The wording of that condition does not, to put it kindly, exactly strengthen Bailey’s case. Item “h” in a list of things transport secretary Grant Shapps told TfL it must agree to in his letter to the Mayor of 14 May detailing the terms of the bailout is shown below:

Screenshot 2020 06 22 at 11.26.29

Precisely how the words “widen the scope and levels” of the congestion charge (and the LEZ and ULEZ) can possibly be said to mean anything other than “you’ve got to put it up” remain a puzzle to me. I have put out appeals on Twitter, including to London Assembly Conservative Group transport spokesman Keith Prince, seeking enlightenment to the contrary, but have received no convincing response. Prince’s happy-go-lucky manner brightens proceedings at City Hall, but his assertion of 23 May that most Londoners “won’t fall for” Khan’s assertion that “his ridiculous decision” to increase the congestion charge to £15 was forced on him by the Tory government may be over-optimistic – even by Prince’s high standards.

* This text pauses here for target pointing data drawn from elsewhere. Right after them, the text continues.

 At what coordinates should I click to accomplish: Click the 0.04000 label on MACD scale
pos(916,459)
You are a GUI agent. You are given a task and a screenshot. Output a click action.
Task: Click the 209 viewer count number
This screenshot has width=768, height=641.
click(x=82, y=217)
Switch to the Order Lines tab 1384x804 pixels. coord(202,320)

Other Tories and fellow-travellers have made weak attempts at sophistry, saying the size of the increase and the enlargement of the hours in which in which the charge will operate were suggested by Khan and TfL, which means they must be Khan’s fault.

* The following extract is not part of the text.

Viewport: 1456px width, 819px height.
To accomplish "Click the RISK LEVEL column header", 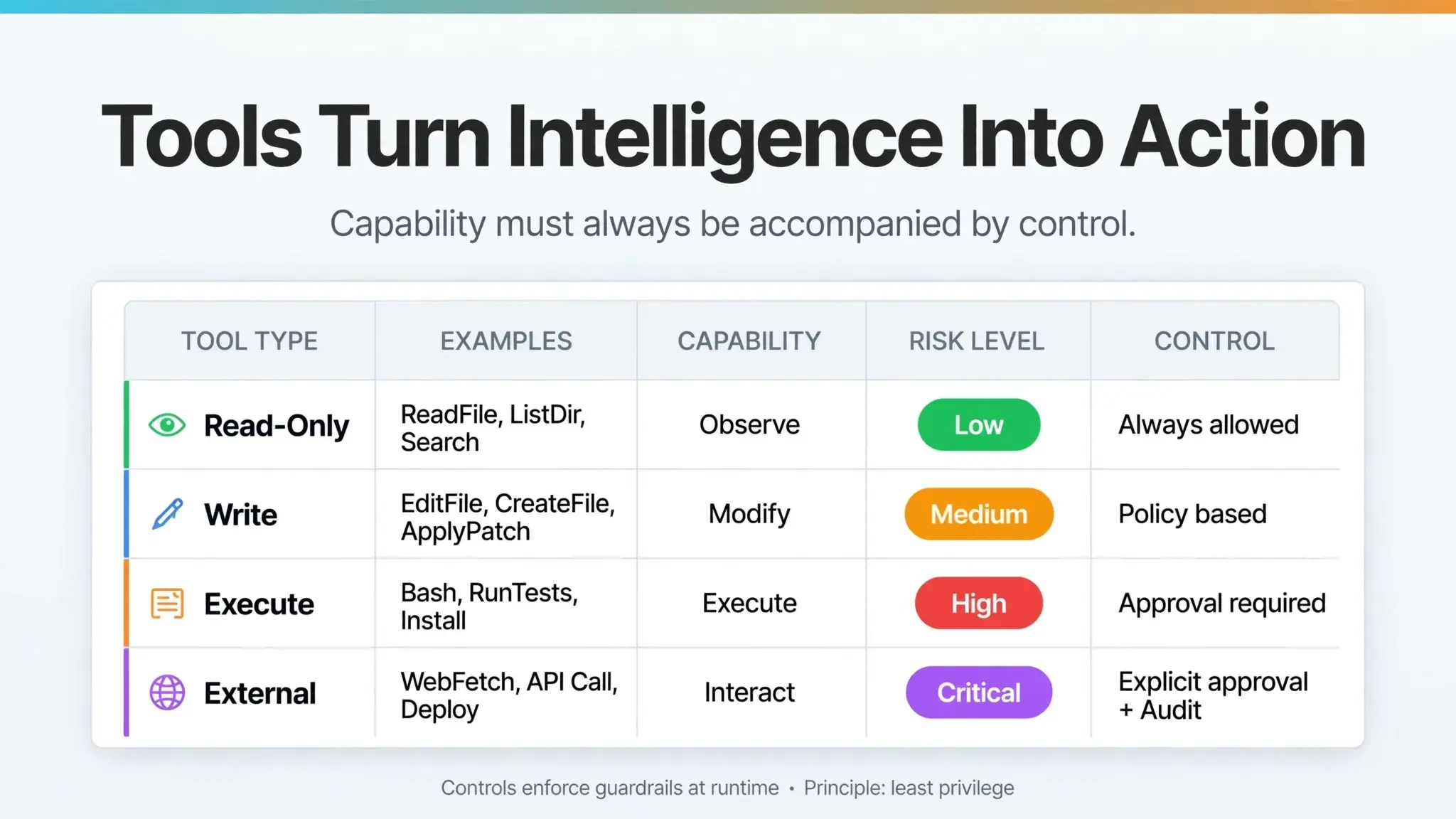I will [x=977, y=341].
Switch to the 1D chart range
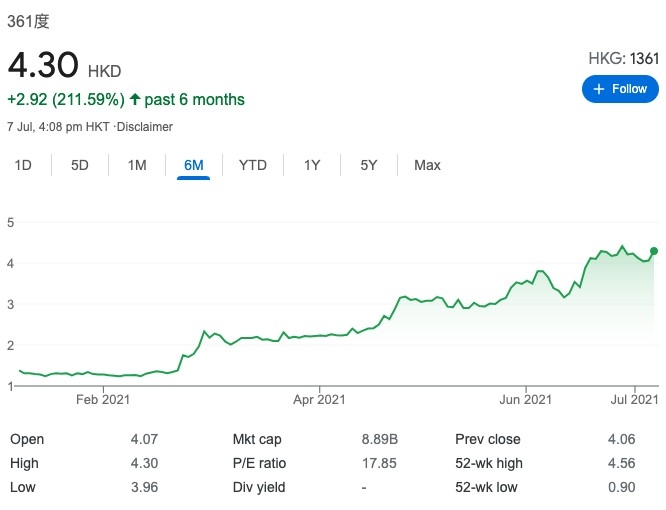 click(x=23, y=165)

All of his leaves out the inconvenient reality that, as the Shapps letter explains, the government has set the terms on which the bailout has been provided. It has also imposed what it calls a “London Covid Transport Task Force” on TfL, saying, to quote the Shapps letter again, that “during the [financial] support period” it “agrees to joint action and oversight” by this mystery body (whose terms and references have only just been published, even though Shapps’s letter described them as being “attached”).

Please explain to me how this does not mean that Shapps or the enigmatic “Task Force” – who membership is still to be made public – was at liberty to reject whatever proposals to “widen the scope and levels” of London’s suite of road-pricing were brought forward and withhold the bailout. It is even being suggested that the Mayor and TfL slipped the hike to £15 a day past the DfT and its London colonising force, without so much as a touch of the forelock. How likely does that seem to you? Whatever, neither has voiced any outrage. Maybe Bailey, Prince and company should direct their ire at Shapps instead.

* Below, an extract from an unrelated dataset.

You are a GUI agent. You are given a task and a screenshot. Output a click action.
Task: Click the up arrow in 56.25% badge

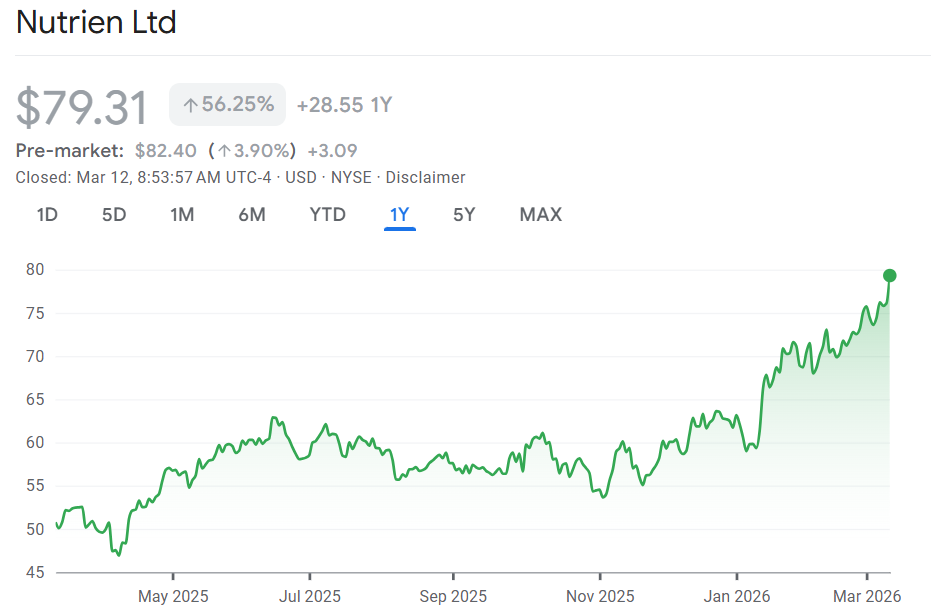click(189, 105)
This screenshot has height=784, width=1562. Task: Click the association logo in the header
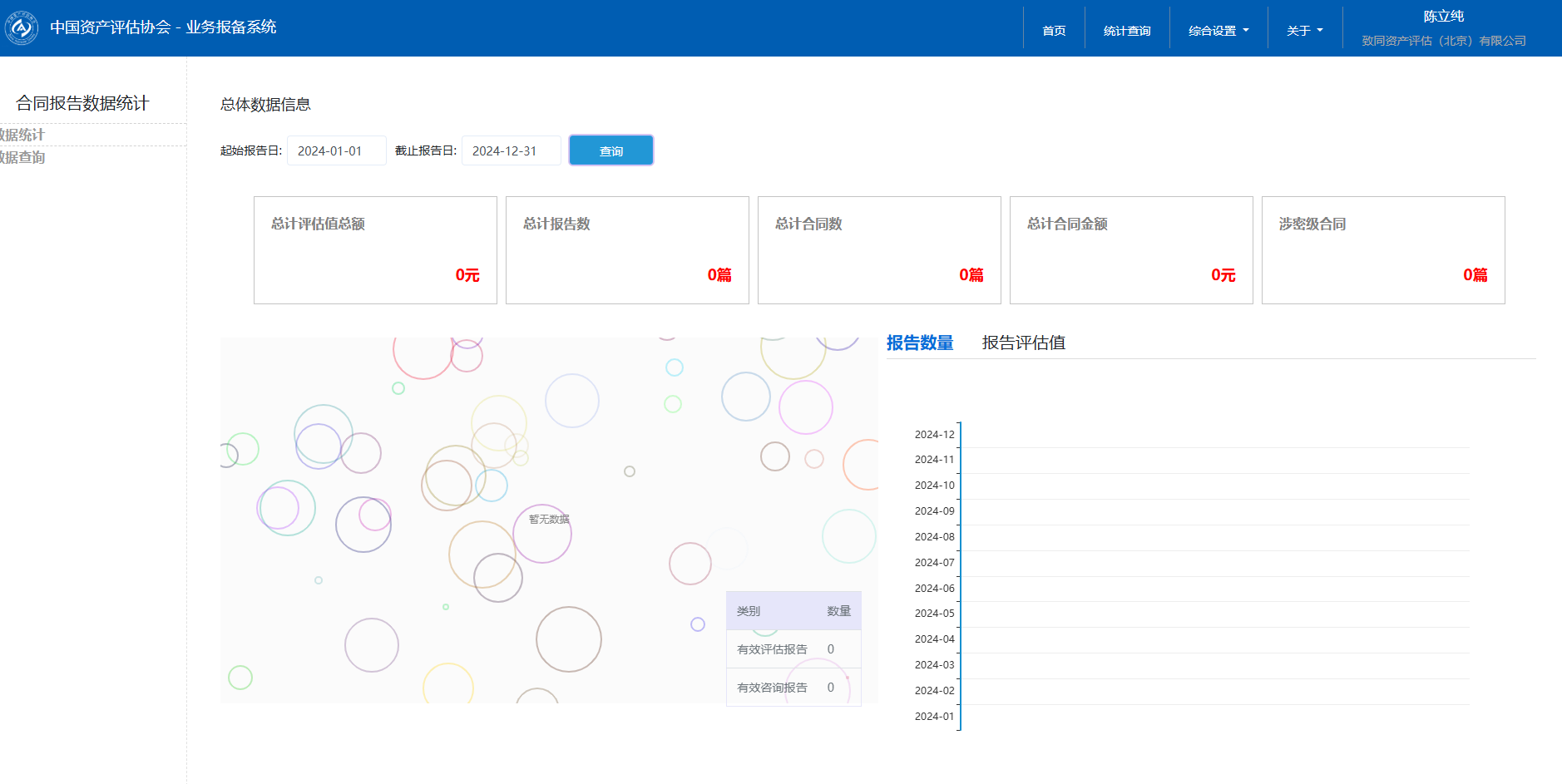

It’s not even as if Khan has form for putting the c-charge up: his 2016 election manifesto explicitly ruled it out, and only now, after more than four years in office and under government diktat, has it risen to a higher level then it was when he won office.

His Tory critics also seem to have forgotten that Boris Johnson, although he halved the size of the congestion charging zone by scrapping its Western Extension (WEZ), also increased the charge in each of his mayoral terms, in January 2011 and June 2014. Perhaps if he hadn’t axed the WEZ, he wouldn’t have needed to.

All told, the Tories’s congestion charge attack is exceptionally feeble and crumbles upon contact with the mildest of challenges. As such, it serves as a symbol for Bailey’s mayoral campaign as a whole. I’ve often felt sympathy for him, fighting what has looked from the start like a losing battle, but it is hard to regard his approach to this issue as anything other than a ruse to deceive.

In fact, London has long needed a lot more road pricing, though a truly radical long-term solution to its congestion and air quality problems would include a far more sophisticated, fair and discriminating system than the current, very dated, one. If London’s Tories really want to get back in tune with majority opinion among Londoners and stop looking like a fringe gang of flailing dinosaurs, perhaps they should consider supporting one.

After all, congestion charging is not at all inconsistent with Conservative economic philosophy. As Ken Livingstone enjoyed remarking when he introduced it to London, Milton Friedman, guru of Thatcherism, was quite a fan.

This article was update at 16:20 on 22 June 2020 to acknowledge that the “task force” terms of reference have finally been published.